Results and Discussion: All of these halophytic plants had high concentrations of Na, K, and Cl, and low levels of Ca, P and Mg. Moreover, the CP and ash contents of these plants were considerably high. It would be noticed that much of halophyte nitrogen is associated with non-protein compounds such as nitrates, glycine, betaine and proline. Other reports showed Atriplex shrubs contained higher level of ash. This result might be attributed to effects of salinity on cation accumulation as concentrations of some minerals in Atriplex spp. are higher than those recommended for ruminants and seem to reduce voluntary feed intake. There are variation between our found with results from other studies which is attributed to the difference in species, geographical regions, seasons and soil type. The asymptotic gas production system (A) and lag time (L) parameters were highest for Aeluropus. Also, OMD, ME, and SCFA parameters in Aeluropus were higher than Atriplex and Salsola.
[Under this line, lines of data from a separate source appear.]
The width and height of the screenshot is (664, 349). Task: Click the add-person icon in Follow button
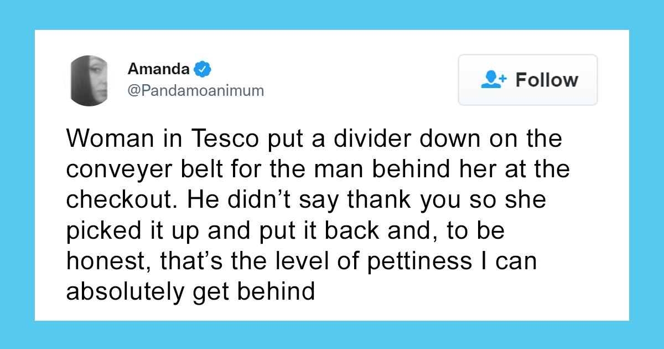click(x=494, y=80)
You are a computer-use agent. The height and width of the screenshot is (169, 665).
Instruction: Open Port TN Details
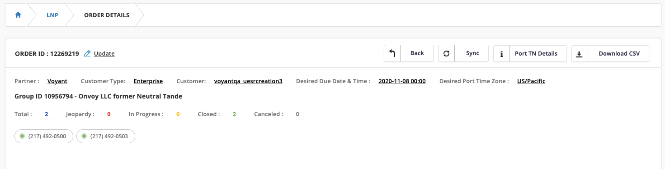536,53
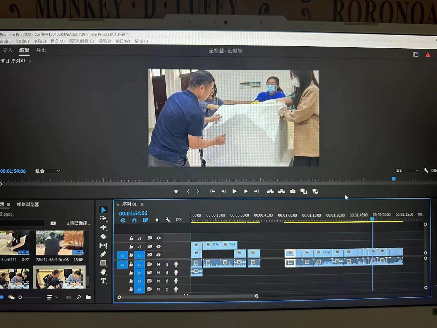Select the Type tool
This screenshot has height=328, width=437.
(x=103, y=281)
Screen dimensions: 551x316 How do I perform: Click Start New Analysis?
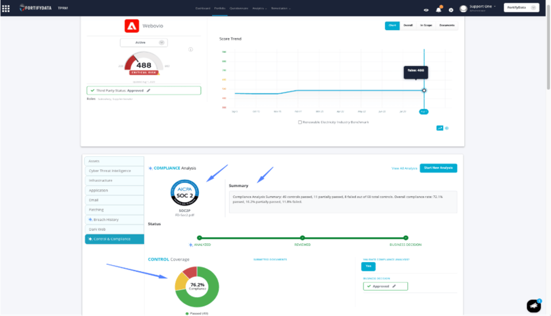(438, 168)
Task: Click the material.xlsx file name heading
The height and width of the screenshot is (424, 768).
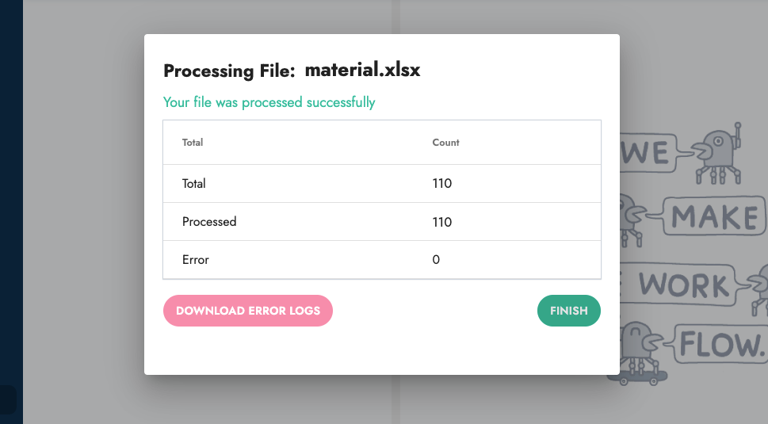Action: [x=362, y=70]

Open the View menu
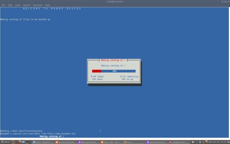tap(17, 5)
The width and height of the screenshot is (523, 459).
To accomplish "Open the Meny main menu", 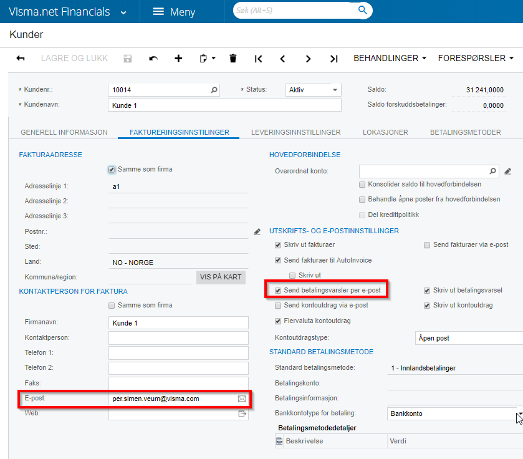I will (x=174, y=12).
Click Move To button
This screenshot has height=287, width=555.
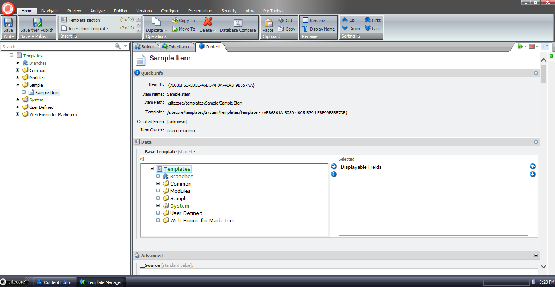coord(183,29)
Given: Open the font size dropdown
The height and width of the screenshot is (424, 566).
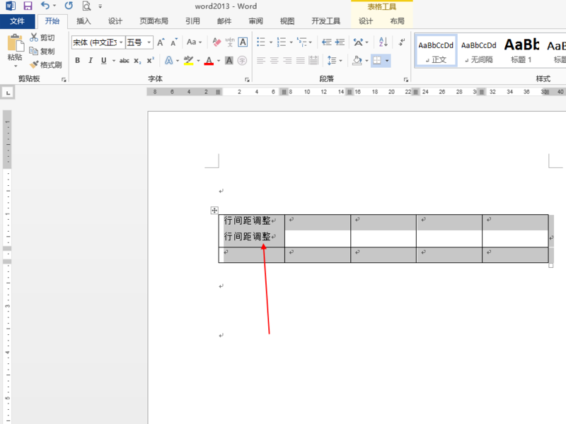Looking at the screenshot, I should (x=149, y=42).
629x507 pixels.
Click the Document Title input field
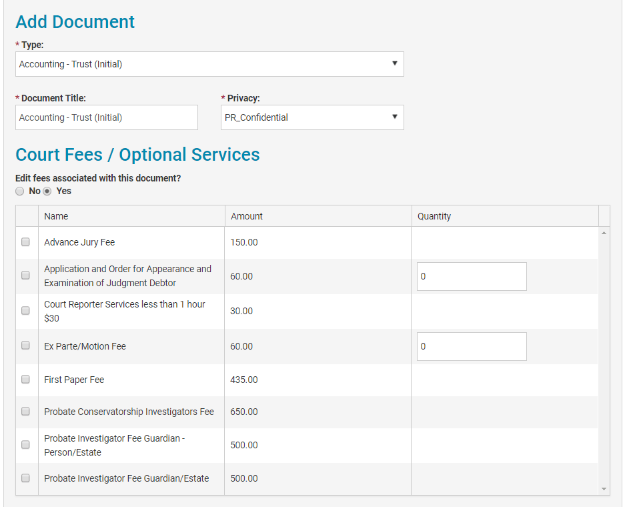pyautogui.click(x=107, y=117)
Furthermore, significant increase in gas produced after 96 h incubation was observed with Aeluropus in comparison to other plants. These results indicate that higher protein and lower NDF contents in Aeluropus may be attributed to different in gas production parameters. The amounts of OMD and ME were in line with results in other reports. However, the average fermentation rate (AFR) and pH were similar for halophyte plants. The rapidly degradable fractions of DM and CP of Salsola (28.42 and 55.68 %) were higher than those for Atriplex (23.24 and 48.7 %) and Aeluropus (21.50 and 51.28 %) which is associated with lower NDF and higher Ash contents in Salsola. On the other hand, degradability potential of DM and NDF of Aeluropus (52.42 and 75.82 %, respectively) were higher than those for Atriplex and Salsola. Moreover, Salsola showed the lowest effective degradability for NDF as measured at different outflow rates.
Conclusion: Overall halophyte plants were high in ash (Na, Cl and S) and CP but low in energy. Salsola plant may have better palatability because of lower NDF content and more soluble fraction (a) than to Aeluropus and Atriplex. The measured data in this study suggest that these halophytic plants can be regarded as feed resources for ruminants in the arid zones of Iran.